I gave you grief and my bad moods.
You gave me your tempered responses.
I gave you my verbal outbursts brought on by confusion, pain, and terror of what’s happening and what’s to come.
You gave me pain meds, new bandages, and life-giving feeding through a tube.
I gave you my tears and impatience when you didn’t do it fast enough or when it unintentionally caused me pain.
You bandaged again when it didn’t take.
I lashed out at God that I had wounds that needed bandaging.
You held the bucket while I vomited uncontrollably.
I glared helplessly through the sweat because no one could make it stop.
You rubbed my feet, my hair, my hands, my back so I knew you were near.
I numbed my feelings or brushed you away when it was too hard to process.
You brought ice packs, blankets, extra pillows, ice chips, and mouth swabs.
I was too hot, too uncomfortable, too fearful of every twinge in my body.
You barely ate or scarfed down your meals.
I made you leave the room to eat because I gagged from the smell.
You held hushed conversations in the hallway outside of my hospital room.
I panicked when you were gone too long because I needed you.
You slept on plastic chairs, hospital-grade recliners, and too-short narrow couches in hospital rooms, waiting rooms, and lobbies.
I cared only about my own discomfort.
You pushed my IV pole, my hospital bed, and my wheelchair.
I fought to find the will to do things for myself.
You snuck in short walks to keep your sanity.
I insisted someone constantly stay by my side.

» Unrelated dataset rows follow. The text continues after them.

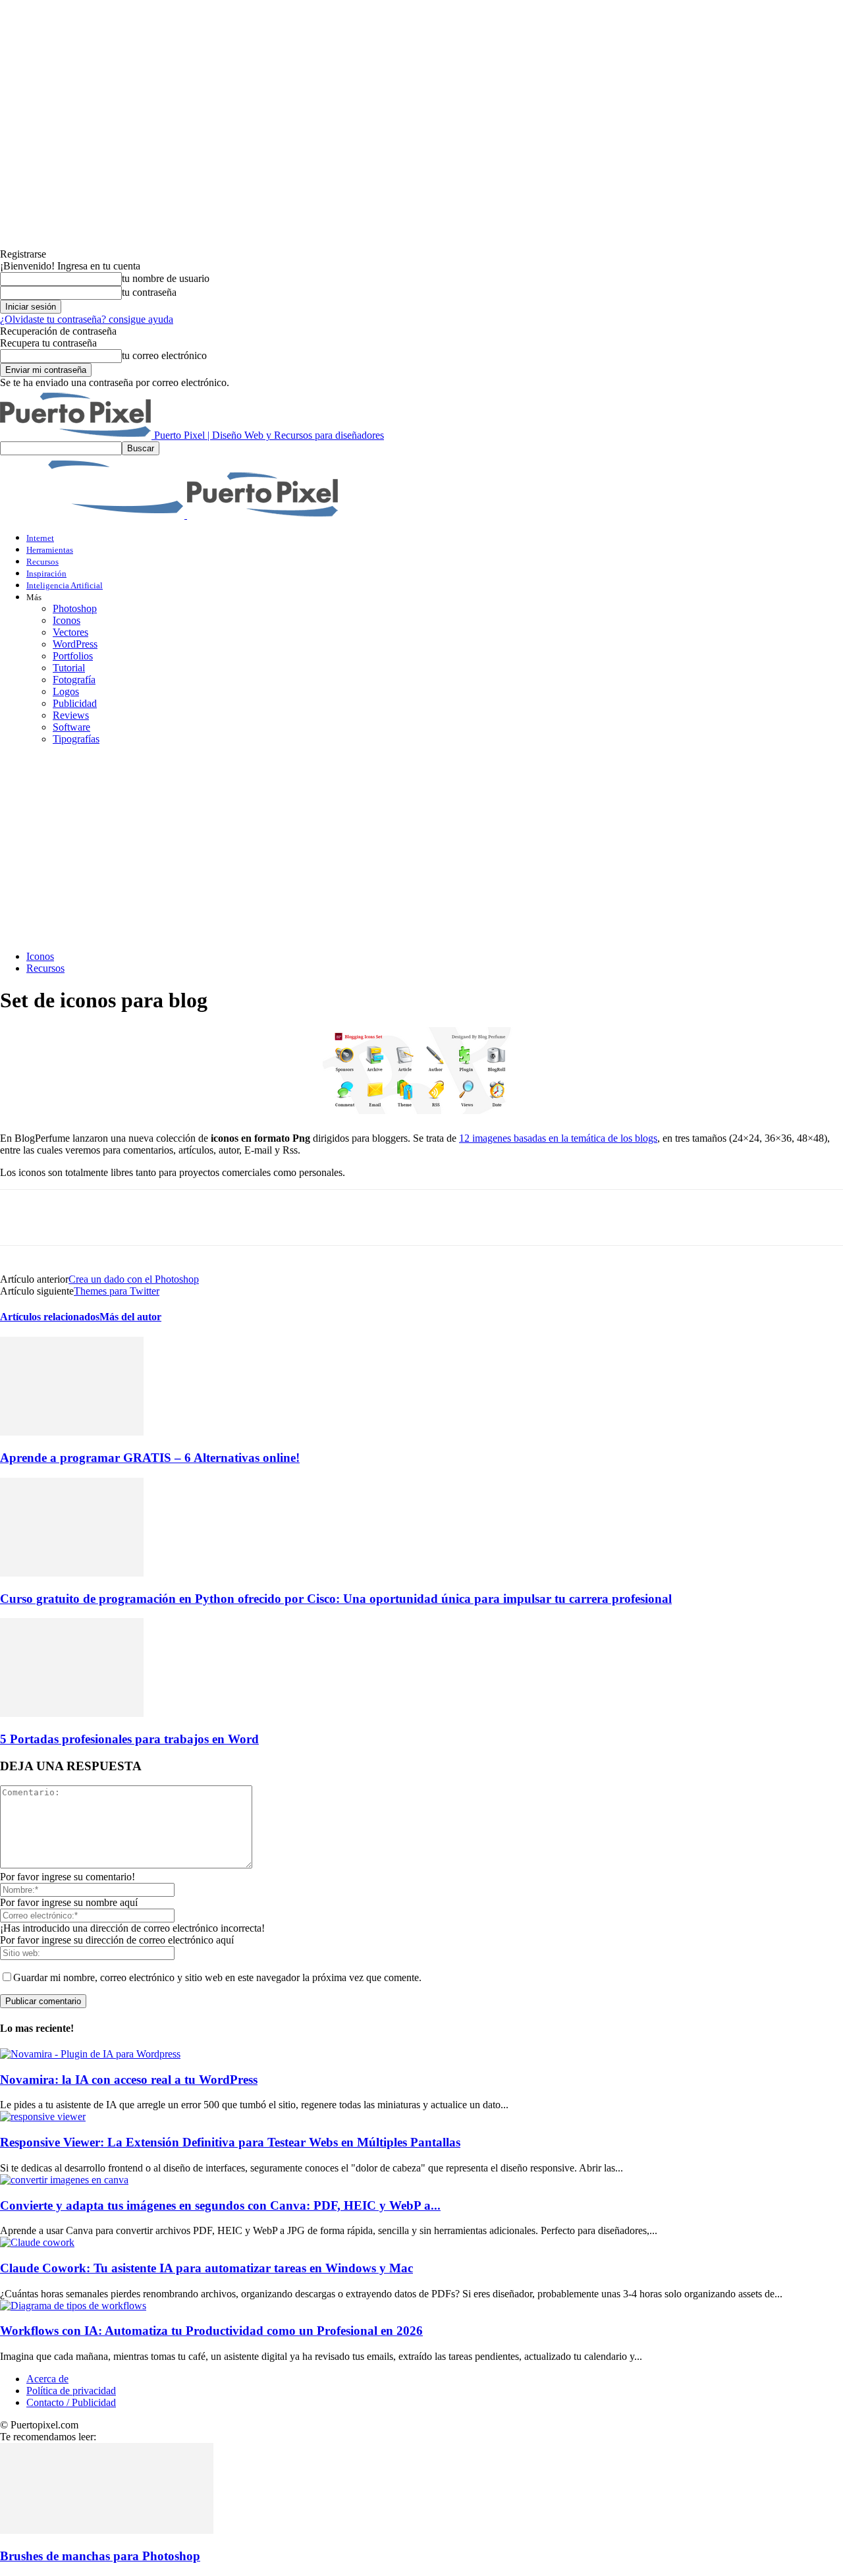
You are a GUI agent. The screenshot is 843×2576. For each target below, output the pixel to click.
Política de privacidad (71, 2390)
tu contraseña (149, 292)
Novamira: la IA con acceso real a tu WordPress (129, 2079)
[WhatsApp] (164, 1217)
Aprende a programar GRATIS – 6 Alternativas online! (150, 1458)
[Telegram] (211, 1217)
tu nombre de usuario (165, 278)
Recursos (42, 562)
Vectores (70, 632)
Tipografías (76, 738)
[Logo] (93, 514)
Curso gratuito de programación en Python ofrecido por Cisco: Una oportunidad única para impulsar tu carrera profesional (336, 1599)
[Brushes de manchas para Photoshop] (106, 2530)
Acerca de (47, 2378)
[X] (69, 1217)
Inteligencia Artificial (64, 585)
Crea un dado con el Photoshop (133, 1279)
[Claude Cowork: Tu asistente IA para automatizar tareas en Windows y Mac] (37, 2242)
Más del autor (130, 1316)
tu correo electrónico (164, 355)
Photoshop (75, 608)
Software (71, 727)
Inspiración (46, 573)
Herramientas (49, 550)
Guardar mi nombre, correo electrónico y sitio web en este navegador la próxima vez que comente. (217, 1977)
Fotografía (74, 679)
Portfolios (73, 655)
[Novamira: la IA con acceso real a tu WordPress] (90, 2053)
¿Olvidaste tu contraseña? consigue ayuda (86, 319)
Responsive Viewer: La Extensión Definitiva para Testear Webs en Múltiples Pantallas (230, 2142)
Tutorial (69, 667)
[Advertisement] (421, 848)
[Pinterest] (116, 1217)
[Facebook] (21, 1217)
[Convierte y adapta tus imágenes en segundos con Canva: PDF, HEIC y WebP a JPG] (64, 2179)
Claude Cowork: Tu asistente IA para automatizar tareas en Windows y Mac (206, 2268)
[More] (258, 1217)
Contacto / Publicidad (71, 2402)
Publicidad (75, 703)
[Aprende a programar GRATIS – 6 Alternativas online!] (72, 1432)
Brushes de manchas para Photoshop (100, 2556)
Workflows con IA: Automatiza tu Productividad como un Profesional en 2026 (211, 2331)
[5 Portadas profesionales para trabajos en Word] (72, 1713)
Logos (66, 691)
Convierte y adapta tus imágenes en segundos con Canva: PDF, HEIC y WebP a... (220, 2205)
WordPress (75, 644)
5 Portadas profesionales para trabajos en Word (129, 1739)
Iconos (66, 620)
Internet (40, 538)
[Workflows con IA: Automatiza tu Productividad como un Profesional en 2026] (73, 2305)
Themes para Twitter (116, 1291)
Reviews (71, 715)
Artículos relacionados (49, 1316)
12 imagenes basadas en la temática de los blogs (558, 1138)
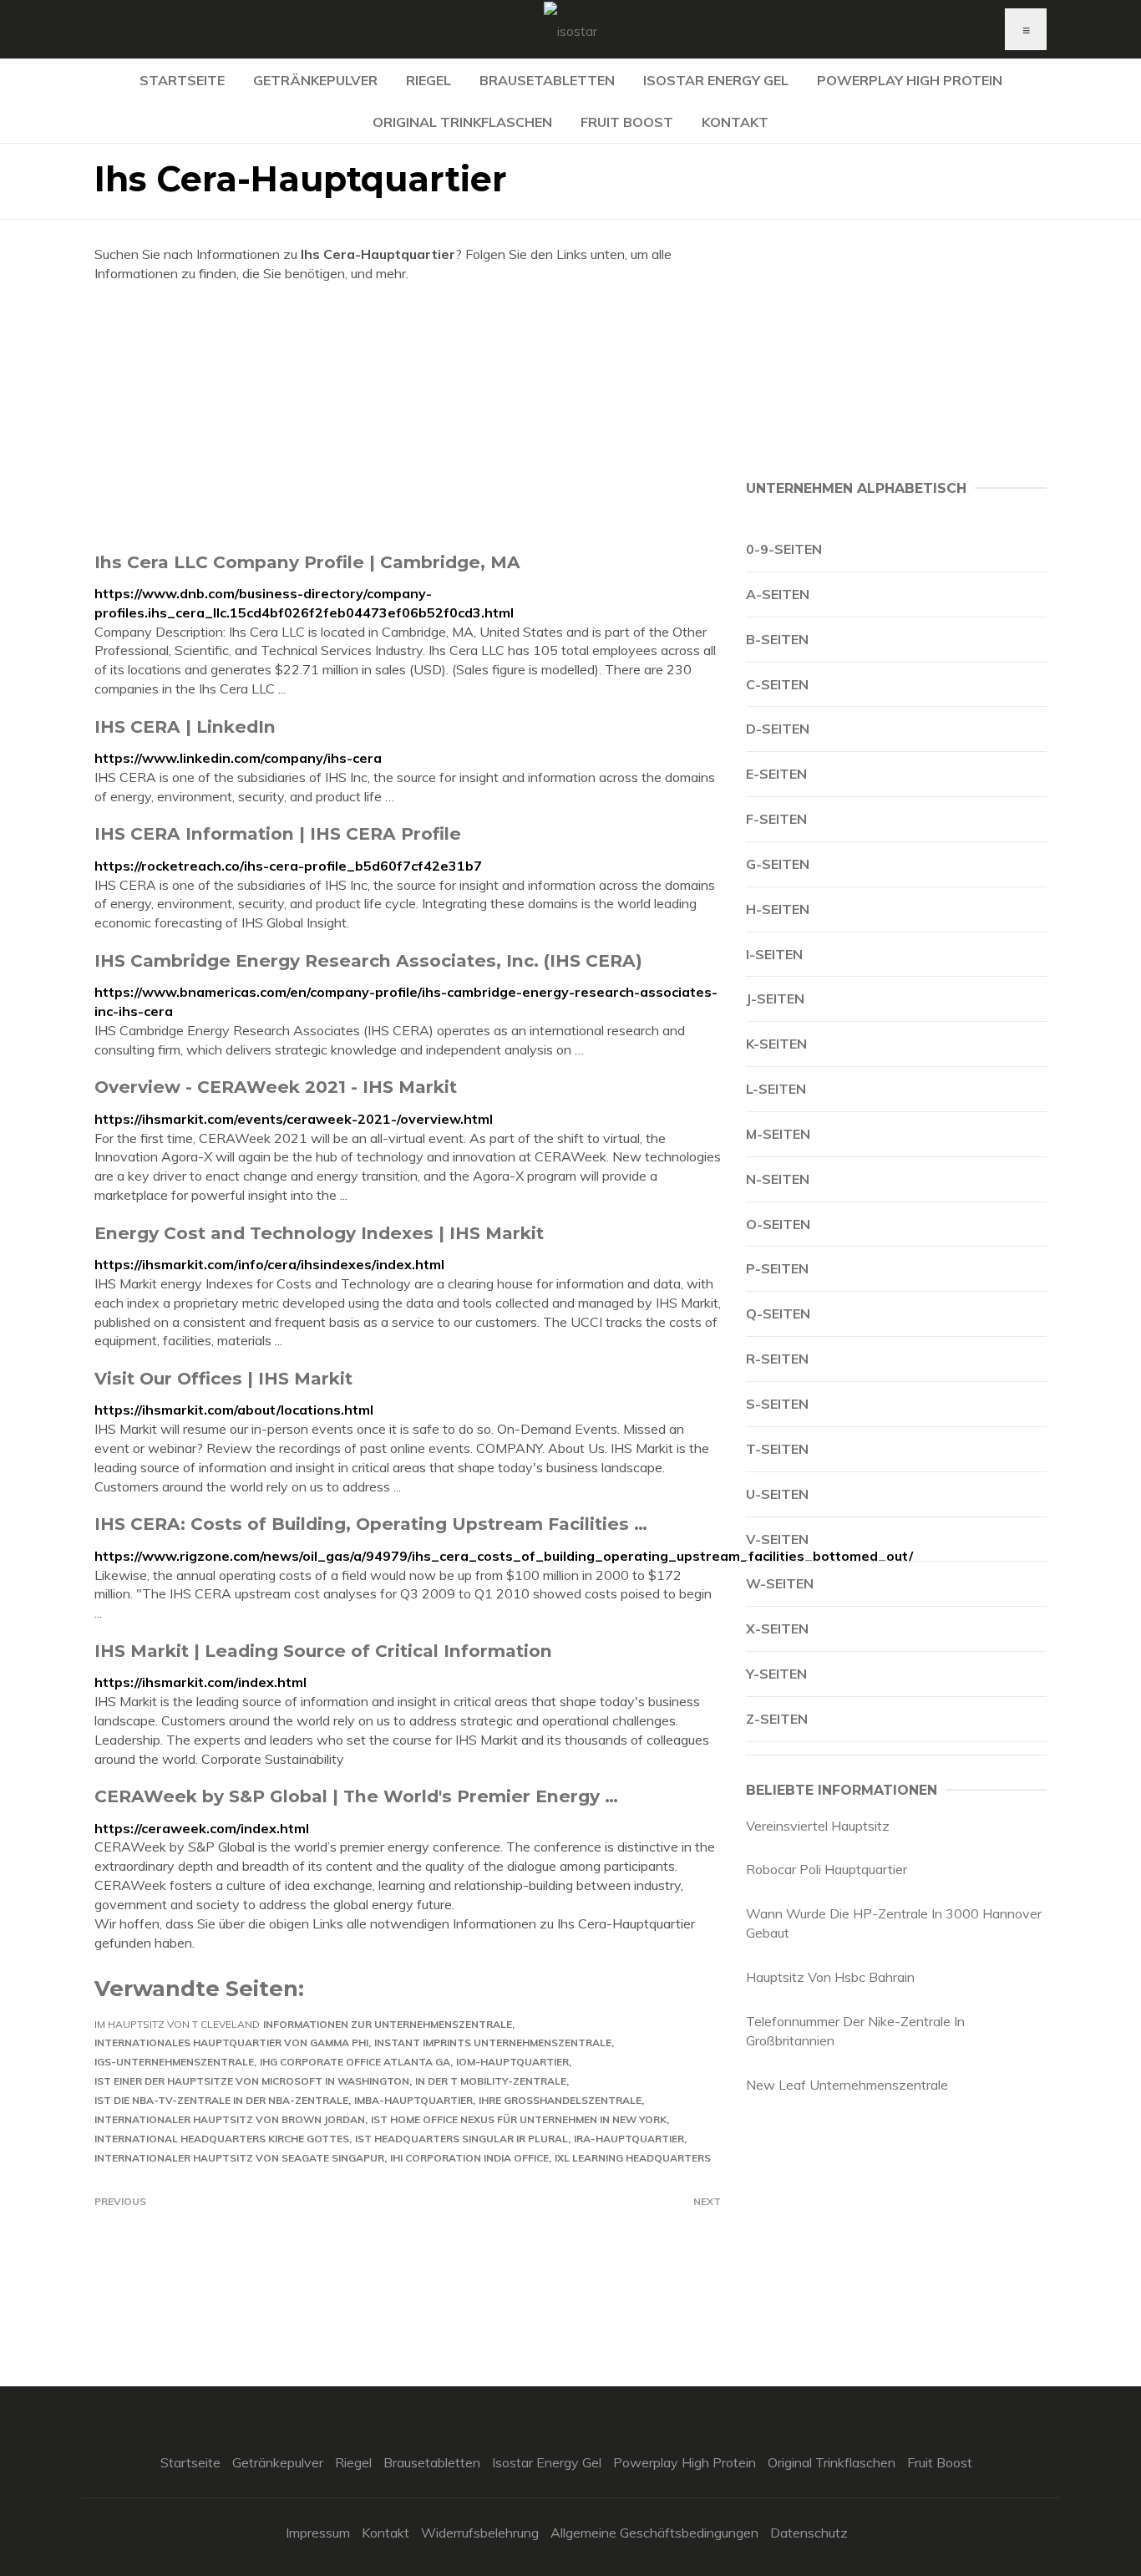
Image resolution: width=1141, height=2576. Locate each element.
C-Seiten (777, 684)
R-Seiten (777, 1358)
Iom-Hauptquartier (512, 2061)
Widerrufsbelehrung (480, 2532)
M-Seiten (778, 1133)
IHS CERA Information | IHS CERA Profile (277, 833)
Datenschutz (809, 2532)
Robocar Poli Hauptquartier (826, 1869)
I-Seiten (774, 954)
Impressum (318, 2532)
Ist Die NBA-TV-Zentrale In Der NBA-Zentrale (221, 2100)
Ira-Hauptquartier (629, 2138)
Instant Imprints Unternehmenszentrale (492, 2042)
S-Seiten (777, 1403)
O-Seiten (778, 1224)
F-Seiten (776, 818)
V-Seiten (777, 1539)
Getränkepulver (315, 80)
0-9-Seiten (784, 549)
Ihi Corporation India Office (469, 2158)
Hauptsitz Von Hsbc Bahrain (830, 1977)
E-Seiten (776, 773)
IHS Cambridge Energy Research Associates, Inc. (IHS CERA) (368, 960)
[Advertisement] (407, 417)
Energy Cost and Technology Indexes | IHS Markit (319, 1232)
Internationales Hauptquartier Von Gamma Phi (231, 2042)
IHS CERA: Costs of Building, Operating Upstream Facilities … (370, 1523)
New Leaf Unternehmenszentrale (847, 2084)
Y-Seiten (776, 1673)
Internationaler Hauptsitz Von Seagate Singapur (239, 2158)
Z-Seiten (777, 1718)
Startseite (182, 80)
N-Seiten (777, 1179)
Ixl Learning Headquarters (633, 2158)
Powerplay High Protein (909, 80)
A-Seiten (777, 594)
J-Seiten (775, 998)
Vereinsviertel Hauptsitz (818, 1825)
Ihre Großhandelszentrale (560, 2100)
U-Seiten (777, 1494)
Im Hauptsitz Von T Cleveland (177, 2024)
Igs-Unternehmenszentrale (174, 2061)
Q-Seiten (778, 1313)
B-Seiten (777, 639)
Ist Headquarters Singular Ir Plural (461, 2138)
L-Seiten (776, 1088)
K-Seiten (776, 1043)
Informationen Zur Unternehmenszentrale (387, 2024)
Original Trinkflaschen (462, 122)
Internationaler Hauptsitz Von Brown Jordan (229, 2119)
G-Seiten (777, 864)
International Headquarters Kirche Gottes (221, 2138)
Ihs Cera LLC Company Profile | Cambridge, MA (307, 561)
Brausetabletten (547, 80)
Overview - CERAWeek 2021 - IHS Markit (275, 1086)
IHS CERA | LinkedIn (185, 726)
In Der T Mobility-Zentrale (490, 2081)
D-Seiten (777, 728)
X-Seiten (777, 1628)
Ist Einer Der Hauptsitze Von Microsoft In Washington (251, 2081)
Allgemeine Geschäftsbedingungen (654, 2532)
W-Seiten (780, 1583)
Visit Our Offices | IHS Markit (223, 1378)
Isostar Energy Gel (716, 80)
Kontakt (735, 122)
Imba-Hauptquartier (413, 2100)
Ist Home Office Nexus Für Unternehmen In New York (519, 2119)
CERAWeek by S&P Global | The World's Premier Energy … (356, 1796)
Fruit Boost (627, 122)
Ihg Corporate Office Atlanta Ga (355, 2061)
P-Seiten (777, 1268)
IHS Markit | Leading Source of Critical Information (323, 1650)
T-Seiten (777, 1448)
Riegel (428, 80)
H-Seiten (777, 909)
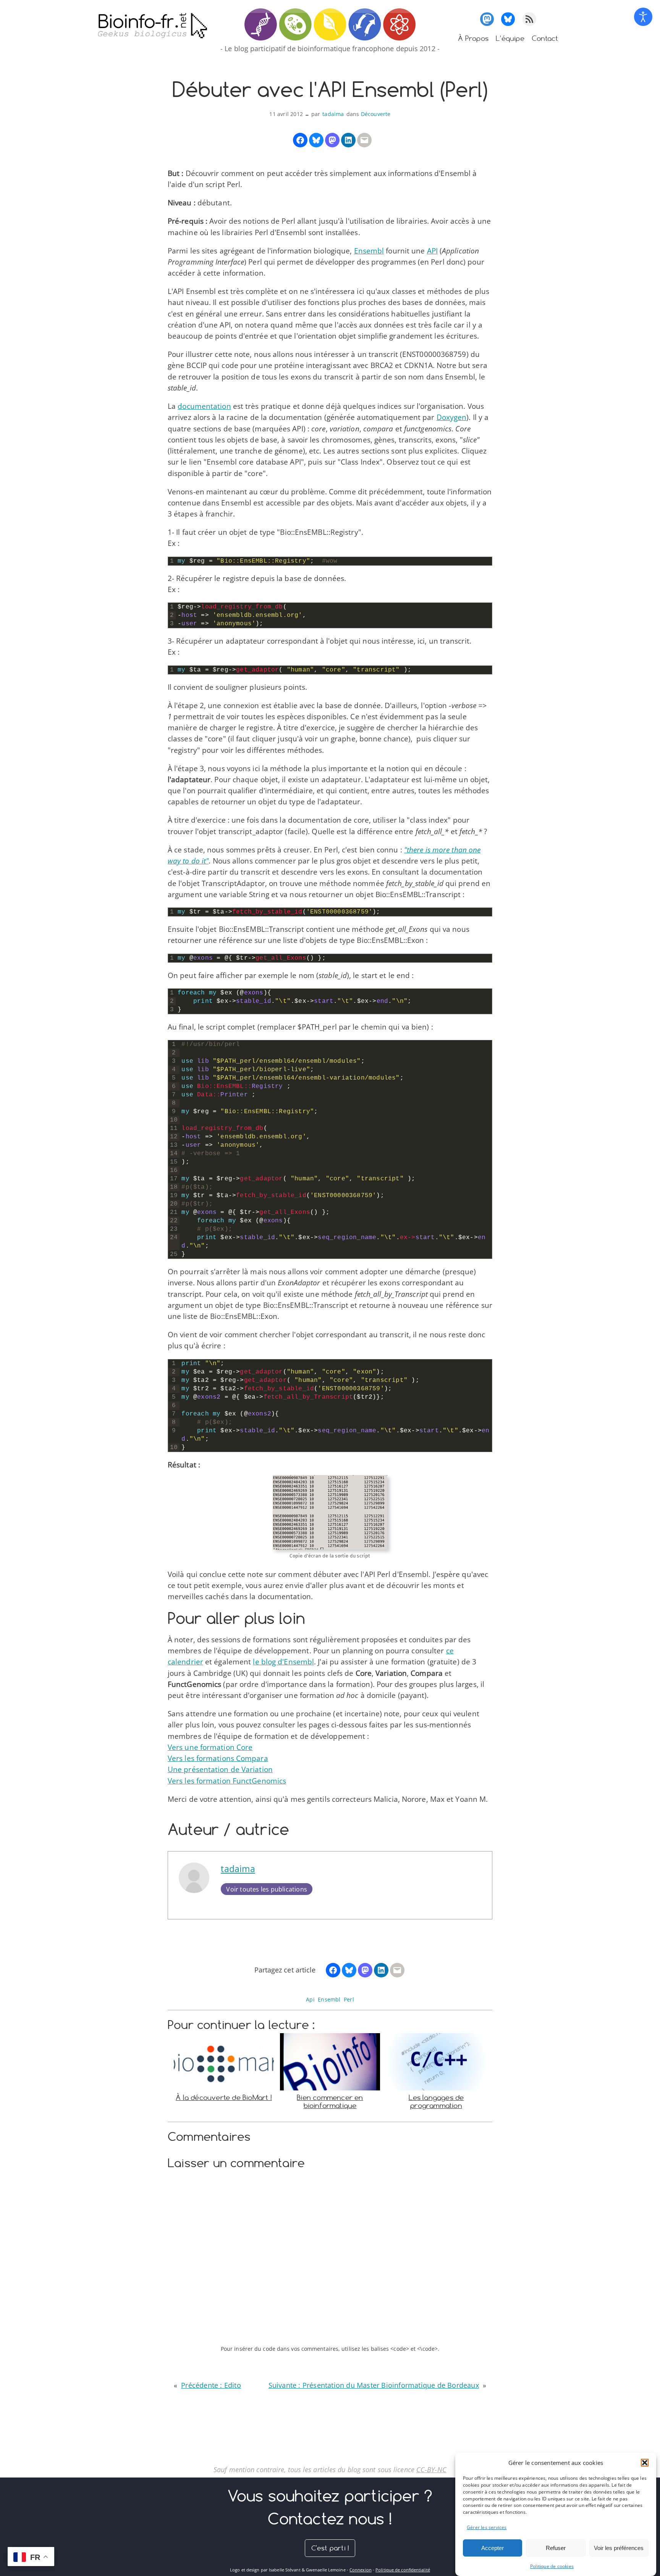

You had to parent our newborn.
I was envious that it wasn’t me.
You gently prodded me to bond with our son, feed him, talk to him, and cuddle him.
I desperately wanted to mother him but handed him off when he cried, too overwhelmed to comfort him.
You kissed me and held my hands.
I was afraid when I looked in the mirror.
You tried to distract me with light conversation, good news, and games.
I resented it when the conversation wasn’t about me and my pain.
You wouldn’t leave my room even when the nurses insisted.
I relied on you to make my wishes known.
You spent Thanksgiving, Christmas, New Year’s Eve, my birthday, and Valentine’s Day in the hospital by my side.
I acknowledged the holidays with a weak smile.
You tried to remind me of who I was.
I let my present sadness cloud my past full of kept promises and my future filled with certain hope.
You encouraged me to sit up in a chair or take one more lap around the hospital floor.
I glared at the suggestion, then felt exhausted, yet accomplished when I did it.
You held steady when you were scared, too.
I wanted you to match my panic and be the strong one.
You prayed and pleaded.
I groaned and wept.
I doled out my rawest fears, heaping on servings of anger, apathy, and blame.
You made calls and coordinated medical teams. You advocated with unrelenting passion.
I was too tired to fight, push, and make my wishes known.
You were careful with my fragile body and diligent with your care.
I was angry at my frailty and inability to care for myself.
You dripped the liquid morphine under my tongue and requested more pain meds when I writhed in pain.
I cried out and pounded my fists, “Why, God?”
You cried with me.
Your life slowed to a lonely halt.
I mourned the life I was missing out on.
Your days became tracking my hours in a spiral notebook.
My days became endless counting of minutes until I could sleep or find fleeting physical comfort.
Your nights became well-earned sleep next to the whirr of my feeding pump.
I laid awake, resentful, waiting for the meds to kick in.
What could’ve broken us only proved your love more.
With you by my side, I felt we could face another day, one moment at a time.
When doubts threatened my faith, my assurance of God’s goodness was cemented.
When I thought fragility would break me, it only strengthened my trust, gratitude, and love for you and the God who never left us.
You were my hospital bulldog, my fierce patient advocate, my home health nurse, my insurance mediator, my sounding board, my verbal punching bag, my counselor, my friend, my prayer warrior, my long-suffering partner, my selfless, tireless caregiver.
Thank you. I love you. Happy National Family Caregivers Month.